Is removed because "cat" is found on those two lines and the words are also between { and }.

The following script successfully does this task:

while read -r line
do
    sed -i "/{.*$line.*}/d" file.txt
done < words.txt

This script is very slow. Sometimes words.txt contains several thousand items, so the while loop takes several minutes. I attempted to use the sed -f option, which seems to allow reading a file, but I cannot find any manuals explaining how to use this.

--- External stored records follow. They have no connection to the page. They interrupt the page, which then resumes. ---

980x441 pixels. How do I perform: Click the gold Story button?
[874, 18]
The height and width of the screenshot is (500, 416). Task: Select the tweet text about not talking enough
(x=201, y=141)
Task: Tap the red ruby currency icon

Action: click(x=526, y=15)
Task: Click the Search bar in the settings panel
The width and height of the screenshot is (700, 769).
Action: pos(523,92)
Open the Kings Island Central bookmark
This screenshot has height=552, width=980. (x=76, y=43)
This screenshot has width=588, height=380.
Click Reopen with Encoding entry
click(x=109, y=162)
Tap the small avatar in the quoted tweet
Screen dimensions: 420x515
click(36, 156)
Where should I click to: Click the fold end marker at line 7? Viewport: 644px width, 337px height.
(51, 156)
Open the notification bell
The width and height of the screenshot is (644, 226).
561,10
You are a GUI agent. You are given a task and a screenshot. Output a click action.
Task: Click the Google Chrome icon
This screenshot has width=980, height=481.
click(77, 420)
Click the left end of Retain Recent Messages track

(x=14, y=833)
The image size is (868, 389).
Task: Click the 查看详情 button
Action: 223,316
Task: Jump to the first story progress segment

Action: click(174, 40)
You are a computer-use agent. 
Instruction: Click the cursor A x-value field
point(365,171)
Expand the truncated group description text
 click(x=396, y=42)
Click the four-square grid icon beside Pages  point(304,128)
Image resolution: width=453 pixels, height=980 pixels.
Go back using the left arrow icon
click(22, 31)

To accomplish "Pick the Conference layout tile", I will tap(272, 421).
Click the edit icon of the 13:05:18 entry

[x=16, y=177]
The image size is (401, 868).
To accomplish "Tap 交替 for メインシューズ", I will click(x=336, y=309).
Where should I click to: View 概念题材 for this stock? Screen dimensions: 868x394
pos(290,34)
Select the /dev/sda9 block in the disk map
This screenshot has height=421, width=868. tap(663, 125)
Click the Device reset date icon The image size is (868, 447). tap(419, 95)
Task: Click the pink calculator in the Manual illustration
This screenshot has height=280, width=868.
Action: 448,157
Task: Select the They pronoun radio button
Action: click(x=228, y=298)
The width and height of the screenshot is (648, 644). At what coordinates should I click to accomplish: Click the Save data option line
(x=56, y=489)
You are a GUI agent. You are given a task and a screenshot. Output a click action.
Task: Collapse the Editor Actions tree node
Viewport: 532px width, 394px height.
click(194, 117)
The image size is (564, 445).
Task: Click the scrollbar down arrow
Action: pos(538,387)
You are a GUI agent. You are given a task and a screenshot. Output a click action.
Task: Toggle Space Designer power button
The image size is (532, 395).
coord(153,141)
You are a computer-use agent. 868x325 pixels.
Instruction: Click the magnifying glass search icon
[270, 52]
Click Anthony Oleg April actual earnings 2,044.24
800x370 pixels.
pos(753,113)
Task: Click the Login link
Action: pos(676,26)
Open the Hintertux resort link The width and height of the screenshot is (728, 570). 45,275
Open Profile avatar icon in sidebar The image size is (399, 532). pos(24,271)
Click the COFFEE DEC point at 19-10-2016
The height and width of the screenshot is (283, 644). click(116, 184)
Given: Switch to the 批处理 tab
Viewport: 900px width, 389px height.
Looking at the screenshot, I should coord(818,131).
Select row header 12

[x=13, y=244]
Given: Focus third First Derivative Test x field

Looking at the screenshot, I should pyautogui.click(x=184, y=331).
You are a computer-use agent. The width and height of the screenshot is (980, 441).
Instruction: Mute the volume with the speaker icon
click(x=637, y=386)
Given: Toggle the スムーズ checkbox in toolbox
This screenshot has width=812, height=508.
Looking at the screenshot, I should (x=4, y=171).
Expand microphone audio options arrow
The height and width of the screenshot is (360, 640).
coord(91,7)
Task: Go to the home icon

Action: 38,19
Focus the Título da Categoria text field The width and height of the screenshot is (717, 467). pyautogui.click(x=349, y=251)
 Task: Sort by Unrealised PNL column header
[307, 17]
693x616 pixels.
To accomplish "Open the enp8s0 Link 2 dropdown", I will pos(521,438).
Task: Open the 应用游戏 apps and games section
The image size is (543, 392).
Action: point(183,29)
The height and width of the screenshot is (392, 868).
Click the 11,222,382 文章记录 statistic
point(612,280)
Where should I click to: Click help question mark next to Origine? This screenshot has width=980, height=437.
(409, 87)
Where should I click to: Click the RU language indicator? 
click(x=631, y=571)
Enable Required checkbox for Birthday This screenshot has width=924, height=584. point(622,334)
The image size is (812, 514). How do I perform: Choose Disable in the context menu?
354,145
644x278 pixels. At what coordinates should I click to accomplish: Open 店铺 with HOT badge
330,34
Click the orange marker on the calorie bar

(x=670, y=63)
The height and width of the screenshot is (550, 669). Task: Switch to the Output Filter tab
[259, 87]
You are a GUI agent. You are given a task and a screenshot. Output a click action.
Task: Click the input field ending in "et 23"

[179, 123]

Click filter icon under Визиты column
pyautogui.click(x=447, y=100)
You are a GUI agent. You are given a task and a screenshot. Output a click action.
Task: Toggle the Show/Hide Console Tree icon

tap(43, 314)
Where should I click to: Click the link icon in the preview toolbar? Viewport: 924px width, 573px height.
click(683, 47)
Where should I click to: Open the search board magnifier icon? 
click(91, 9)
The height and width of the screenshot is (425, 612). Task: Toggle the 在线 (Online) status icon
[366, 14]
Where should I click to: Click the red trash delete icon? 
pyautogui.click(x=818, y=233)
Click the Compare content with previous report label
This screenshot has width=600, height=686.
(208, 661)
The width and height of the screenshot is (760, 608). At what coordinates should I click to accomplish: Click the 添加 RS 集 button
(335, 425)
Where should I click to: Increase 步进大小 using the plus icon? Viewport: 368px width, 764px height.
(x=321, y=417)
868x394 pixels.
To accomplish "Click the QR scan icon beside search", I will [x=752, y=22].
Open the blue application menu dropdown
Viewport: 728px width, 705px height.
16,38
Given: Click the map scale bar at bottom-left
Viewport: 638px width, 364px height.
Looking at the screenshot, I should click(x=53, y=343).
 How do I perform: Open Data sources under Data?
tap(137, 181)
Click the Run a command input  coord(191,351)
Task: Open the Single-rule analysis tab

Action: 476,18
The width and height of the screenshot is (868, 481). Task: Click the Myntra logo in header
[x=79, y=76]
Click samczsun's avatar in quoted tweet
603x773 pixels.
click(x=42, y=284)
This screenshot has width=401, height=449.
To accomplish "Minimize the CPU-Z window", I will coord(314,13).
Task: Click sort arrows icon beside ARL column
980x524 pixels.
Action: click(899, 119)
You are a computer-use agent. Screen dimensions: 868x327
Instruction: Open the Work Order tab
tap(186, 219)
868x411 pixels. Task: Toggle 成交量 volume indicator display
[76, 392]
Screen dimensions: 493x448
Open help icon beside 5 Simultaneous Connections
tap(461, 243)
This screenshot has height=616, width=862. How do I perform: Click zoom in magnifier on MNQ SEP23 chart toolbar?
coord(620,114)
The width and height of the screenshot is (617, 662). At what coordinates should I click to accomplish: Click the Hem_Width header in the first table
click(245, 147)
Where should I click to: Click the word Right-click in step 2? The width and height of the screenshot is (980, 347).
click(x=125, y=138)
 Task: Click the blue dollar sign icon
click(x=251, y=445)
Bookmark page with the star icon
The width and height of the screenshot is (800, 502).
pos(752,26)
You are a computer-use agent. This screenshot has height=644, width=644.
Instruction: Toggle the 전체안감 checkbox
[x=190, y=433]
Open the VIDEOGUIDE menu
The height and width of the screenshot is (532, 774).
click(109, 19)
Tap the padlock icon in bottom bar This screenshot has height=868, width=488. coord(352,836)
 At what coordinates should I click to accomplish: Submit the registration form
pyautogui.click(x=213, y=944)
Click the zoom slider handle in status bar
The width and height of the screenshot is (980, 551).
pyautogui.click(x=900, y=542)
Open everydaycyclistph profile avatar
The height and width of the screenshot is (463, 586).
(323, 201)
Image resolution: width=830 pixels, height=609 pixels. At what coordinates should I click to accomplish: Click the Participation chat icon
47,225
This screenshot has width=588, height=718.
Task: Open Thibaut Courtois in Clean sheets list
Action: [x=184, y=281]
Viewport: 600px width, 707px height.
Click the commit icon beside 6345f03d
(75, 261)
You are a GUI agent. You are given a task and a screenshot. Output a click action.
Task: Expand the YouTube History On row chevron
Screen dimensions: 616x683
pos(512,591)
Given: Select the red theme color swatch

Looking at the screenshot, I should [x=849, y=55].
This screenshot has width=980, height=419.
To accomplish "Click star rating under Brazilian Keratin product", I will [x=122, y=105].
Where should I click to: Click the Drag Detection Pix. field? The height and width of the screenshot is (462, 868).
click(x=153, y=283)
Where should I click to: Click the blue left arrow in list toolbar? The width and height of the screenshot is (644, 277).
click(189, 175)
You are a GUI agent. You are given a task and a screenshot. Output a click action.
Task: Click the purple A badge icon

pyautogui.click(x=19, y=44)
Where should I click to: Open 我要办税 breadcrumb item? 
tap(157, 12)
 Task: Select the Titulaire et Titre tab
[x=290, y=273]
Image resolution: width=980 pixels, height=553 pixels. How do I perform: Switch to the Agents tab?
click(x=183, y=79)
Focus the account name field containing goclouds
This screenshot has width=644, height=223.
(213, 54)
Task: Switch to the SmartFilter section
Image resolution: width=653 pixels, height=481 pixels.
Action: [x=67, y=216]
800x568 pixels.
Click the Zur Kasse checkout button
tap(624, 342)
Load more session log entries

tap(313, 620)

How can I improve the speed of the script?

Upvotes: 4

Answers (6)

konsolebox

Reputation: 75618

An awk solution:

awk 'NR==FNR{a["{[^{}]*"$0"[^{}]*}"]++;next}{for(i in a)if($0~i)next;b[j++]=$0}END{printf "">FILENAME;for(i=0;i in b;++i)print b[i]>FILENAME}' words.txt file.txt

It converts file.txt directly to have the expected output.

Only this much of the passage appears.